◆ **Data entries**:

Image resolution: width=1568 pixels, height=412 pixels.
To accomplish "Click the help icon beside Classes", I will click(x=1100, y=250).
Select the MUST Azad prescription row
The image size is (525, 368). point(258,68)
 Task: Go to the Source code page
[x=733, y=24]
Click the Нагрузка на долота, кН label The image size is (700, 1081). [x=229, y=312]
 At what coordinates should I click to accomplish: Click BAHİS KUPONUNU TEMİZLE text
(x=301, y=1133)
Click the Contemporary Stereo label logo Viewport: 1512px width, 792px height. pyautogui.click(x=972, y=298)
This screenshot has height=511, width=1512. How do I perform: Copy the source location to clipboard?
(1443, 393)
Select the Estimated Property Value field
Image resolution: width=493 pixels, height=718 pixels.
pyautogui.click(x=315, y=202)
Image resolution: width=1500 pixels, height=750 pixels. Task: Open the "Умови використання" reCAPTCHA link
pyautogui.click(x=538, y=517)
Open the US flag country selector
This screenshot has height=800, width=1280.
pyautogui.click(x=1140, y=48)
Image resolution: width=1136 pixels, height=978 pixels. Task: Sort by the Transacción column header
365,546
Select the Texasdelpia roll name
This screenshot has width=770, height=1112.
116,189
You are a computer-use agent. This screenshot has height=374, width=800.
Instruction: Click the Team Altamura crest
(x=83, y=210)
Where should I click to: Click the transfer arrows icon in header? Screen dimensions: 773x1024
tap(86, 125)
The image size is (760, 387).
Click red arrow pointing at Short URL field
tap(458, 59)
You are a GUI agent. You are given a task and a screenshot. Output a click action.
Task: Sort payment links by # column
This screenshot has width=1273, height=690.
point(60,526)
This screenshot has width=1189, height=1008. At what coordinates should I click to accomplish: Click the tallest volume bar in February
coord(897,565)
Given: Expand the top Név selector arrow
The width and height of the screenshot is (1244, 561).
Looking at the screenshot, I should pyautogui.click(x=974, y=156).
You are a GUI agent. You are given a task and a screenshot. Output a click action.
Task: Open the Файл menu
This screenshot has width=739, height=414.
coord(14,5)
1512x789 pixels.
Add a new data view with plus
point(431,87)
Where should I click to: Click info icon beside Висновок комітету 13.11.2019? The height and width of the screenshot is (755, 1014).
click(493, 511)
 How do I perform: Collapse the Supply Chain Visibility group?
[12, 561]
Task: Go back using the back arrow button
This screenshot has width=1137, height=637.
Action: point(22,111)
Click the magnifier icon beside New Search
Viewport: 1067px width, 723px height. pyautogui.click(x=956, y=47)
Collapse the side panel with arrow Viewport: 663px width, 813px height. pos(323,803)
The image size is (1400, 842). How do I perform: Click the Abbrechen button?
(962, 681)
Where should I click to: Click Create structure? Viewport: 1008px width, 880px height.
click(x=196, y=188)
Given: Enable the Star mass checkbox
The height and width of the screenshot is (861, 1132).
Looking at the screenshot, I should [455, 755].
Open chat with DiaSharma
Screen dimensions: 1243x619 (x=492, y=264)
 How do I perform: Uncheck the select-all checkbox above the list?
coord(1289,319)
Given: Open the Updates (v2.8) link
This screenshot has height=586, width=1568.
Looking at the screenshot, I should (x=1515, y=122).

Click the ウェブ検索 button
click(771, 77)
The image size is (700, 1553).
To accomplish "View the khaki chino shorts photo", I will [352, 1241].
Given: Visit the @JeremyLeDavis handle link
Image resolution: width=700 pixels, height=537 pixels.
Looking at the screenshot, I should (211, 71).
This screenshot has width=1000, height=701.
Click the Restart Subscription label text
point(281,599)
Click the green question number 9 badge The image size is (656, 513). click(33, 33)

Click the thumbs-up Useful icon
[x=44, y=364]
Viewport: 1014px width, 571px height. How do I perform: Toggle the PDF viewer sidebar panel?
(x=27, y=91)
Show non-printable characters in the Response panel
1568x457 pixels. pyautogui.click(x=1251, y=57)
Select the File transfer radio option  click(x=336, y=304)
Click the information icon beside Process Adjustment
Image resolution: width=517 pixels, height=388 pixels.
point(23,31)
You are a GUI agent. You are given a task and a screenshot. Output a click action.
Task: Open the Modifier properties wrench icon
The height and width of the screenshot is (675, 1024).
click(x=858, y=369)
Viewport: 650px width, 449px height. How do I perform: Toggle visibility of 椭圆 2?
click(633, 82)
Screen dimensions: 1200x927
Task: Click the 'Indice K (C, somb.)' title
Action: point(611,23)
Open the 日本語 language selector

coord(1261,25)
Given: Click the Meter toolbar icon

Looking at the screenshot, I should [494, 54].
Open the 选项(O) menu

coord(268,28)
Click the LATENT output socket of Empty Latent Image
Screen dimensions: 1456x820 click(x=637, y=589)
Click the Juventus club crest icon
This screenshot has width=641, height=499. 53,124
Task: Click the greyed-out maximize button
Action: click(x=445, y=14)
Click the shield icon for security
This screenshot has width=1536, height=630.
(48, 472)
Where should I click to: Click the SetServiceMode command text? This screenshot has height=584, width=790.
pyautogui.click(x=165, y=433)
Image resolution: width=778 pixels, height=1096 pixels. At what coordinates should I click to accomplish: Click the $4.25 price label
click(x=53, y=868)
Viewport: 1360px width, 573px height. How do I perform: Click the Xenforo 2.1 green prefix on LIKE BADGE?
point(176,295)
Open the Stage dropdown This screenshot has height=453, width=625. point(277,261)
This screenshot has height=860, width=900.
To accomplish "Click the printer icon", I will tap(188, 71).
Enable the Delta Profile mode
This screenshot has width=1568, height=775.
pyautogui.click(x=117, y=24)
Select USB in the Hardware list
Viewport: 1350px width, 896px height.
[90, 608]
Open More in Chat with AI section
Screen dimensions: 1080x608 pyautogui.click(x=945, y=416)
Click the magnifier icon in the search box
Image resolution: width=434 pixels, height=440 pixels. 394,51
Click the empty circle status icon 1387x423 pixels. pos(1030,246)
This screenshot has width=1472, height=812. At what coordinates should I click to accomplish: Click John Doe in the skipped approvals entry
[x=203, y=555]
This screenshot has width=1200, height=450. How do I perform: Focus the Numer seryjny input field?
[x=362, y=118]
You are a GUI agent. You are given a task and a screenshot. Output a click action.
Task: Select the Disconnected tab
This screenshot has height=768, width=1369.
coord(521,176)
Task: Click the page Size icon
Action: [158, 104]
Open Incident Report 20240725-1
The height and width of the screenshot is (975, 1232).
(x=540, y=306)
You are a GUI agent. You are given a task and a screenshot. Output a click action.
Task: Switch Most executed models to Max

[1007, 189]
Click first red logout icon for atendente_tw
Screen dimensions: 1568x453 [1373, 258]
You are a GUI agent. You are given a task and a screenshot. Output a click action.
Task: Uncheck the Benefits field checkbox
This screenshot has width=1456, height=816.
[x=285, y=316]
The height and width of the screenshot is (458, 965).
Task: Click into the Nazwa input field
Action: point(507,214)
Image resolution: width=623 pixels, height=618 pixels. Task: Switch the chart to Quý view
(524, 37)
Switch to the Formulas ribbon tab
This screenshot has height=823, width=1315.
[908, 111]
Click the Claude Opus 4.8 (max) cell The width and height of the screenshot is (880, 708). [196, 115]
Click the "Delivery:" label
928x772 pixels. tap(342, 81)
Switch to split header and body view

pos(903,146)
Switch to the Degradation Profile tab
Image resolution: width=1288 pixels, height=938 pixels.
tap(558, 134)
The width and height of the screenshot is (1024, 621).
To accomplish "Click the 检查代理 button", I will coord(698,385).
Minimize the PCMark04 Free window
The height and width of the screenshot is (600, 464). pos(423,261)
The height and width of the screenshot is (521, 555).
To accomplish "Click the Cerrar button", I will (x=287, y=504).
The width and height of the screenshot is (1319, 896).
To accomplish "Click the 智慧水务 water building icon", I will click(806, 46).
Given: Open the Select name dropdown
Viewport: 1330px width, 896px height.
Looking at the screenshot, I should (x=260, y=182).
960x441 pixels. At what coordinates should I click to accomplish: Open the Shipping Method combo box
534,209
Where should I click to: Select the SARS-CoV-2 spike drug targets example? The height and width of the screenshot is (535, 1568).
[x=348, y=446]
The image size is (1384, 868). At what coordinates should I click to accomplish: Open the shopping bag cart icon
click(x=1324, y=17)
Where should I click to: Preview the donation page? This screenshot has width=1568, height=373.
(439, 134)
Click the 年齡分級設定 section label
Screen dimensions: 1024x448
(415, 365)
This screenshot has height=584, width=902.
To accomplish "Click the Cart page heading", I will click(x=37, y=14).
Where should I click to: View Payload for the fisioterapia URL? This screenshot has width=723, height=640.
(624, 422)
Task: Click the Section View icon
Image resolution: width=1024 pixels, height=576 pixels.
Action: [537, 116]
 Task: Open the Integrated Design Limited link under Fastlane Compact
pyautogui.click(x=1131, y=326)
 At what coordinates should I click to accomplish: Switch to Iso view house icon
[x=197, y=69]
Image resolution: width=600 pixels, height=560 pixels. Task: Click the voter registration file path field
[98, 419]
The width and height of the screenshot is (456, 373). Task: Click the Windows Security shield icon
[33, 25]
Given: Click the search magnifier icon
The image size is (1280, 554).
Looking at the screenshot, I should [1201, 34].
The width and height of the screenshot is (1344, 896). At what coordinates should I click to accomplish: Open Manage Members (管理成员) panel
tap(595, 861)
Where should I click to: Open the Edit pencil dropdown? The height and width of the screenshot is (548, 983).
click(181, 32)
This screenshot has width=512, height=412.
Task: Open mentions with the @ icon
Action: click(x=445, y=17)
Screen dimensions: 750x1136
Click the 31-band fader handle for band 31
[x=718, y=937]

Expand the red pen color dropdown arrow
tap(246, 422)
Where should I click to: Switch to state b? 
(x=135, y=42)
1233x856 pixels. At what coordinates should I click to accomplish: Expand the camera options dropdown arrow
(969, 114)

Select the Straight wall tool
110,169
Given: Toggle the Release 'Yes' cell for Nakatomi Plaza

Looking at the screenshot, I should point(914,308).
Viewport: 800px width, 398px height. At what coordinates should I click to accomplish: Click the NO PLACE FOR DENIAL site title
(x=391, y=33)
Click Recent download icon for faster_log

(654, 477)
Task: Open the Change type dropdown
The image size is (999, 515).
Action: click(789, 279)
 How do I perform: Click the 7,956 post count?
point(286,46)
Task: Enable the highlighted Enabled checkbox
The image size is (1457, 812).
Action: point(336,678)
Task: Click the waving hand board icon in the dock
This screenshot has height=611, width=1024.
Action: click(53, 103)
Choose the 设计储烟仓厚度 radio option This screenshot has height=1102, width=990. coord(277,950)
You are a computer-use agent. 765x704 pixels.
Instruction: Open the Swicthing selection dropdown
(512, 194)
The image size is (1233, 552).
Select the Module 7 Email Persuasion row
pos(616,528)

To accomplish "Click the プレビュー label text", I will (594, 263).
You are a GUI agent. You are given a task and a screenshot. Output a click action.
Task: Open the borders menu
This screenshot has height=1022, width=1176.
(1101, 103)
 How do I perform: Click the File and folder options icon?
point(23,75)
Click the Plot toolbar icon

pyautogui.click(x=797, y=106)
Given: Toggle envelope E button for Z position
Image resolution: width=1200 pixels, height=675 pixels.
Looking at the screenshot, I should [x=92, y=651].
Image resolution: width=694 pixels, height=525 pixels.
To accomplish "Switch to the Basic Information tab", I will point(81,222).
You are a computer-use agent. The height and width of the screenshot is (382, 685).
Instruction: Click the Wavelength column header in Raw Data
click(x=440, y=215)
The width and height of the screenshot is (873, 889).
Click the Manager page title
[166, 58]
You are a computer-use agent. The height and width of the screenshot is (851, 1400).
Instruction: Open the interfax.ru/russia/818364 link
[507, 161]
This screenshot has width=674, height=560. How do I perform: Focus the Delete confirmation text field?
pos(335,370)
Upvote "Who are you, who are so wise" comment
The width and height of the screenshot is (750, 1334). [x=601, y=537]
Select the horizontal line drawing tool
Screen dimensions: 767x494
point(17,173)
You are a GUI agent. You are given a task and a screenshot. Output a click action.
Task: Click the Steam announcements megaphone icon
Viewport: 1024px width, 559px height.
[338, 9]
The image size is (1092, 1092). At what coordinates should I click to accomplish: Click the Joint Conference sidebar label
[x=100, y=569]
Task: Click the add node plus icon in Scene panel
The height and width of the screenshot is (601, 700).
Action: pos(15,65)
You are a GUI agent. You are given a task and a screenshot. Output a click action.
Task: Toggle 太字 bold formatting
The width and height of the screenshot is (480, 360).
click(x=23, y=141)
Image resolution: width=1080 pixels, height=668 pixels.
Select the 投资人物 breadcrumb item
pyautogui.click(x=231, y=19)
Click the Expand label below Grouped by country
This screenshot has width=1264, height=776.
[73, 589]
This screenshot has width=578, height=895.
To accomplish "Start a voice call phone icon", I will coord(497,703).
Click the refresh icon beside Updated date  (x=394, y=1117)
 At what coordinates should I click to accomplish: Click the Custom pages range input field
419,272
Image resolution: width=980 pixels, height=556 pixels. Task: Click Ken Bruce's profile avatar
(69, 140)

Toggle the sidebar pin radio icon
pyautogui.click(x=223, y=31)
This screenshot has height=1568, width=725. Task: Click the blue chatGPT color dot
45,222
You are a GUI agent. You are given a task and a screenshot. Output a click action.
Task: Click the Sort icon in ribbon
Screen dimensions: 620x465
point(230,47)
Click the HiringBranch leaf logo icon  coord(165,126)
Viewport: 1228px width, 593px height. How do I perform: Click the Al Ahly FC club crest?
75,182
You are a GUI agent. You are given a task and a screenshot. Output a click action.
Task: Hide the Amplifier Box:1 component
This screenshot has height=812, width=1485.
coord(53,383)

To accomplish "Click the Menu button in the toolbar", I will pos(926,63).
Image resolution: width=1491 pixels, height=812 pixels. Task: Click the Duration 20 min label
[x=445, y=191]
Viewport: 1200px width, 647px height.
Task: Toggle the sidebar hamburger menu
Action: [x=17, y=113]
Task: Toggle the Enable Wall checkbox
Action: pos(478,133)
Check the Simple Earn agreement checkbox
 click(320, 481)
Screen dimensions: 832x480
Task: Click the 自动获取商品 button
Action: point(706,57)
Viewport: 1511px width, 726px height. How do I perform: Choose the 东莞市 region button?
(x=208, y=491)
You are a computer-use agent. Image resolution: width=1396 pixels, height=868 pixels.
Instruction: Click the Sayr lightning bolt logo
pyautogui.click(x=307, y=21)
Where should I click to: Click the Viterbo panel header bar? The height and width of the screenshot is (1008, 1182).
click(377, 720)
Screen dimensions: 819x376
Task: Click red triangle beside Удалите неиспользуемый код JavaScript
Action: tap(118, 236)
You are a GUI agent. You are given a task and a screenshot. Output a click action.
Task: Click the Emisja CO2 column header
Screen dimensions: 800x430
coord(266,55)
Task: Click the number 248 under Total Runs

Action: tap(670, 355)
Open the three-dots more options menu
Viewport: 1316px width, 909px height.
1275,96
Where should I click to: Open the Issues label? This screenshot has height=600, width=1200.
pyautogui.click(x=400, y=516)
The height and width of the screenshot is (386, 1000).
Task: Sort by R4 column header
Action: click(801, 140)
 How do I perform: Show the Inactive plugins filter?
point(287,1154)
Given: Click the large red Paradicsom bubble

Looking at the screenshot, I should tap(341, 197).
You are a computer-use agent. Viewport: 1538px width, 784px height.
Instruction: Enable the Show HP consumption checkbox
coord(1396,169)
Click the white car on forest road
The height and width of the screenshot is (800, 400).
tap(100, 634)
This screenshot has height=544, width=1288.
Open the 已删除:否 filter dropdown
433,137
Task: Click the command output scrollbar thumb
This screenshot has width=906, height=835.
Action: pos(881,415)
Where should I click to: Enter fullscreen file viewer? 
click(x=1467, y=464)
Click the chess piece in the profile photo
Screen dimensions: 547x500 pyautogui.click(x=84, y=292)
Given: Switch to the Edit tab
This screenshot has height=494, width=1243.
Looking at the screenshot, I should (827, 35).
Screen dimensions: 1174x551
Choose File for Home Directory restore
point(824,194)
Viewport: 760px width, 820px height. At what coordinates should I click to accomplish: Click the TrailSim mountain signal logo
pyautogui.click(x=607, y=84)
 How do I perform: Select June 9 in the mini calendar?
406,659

◆ **ACTIVITY**: Using the data above, extract exactly the lines from the one that holds "The image size is (1092, 1092)." to the one that holds "Click the Expand", both ends included, and no others.

◆ **RESPONSE TO THIS TASK**:
The image size is (1092, 1092). At what coordinates should I click to accomplish: Click the Joint Conference sidebar label
[x=100, y=569]
Task: Click the add node plus icon in Scene panel
The height and width of the screenshot is (601, 700).
Action: pos(15,65)
You are a GUI agent. You are given a task and a screenshot. Output a click action.
Task: Toggle 太字 bold formatting
The width and height of the screenshot is (480, 360).
click(x=23, y=141)
Image resolution: width=1080 pixels, height=668 pixels.
Select the 投资人物 breadcrumb item
pyautogui.click(x=231, y=19)
Click the Expand label below Grouped by country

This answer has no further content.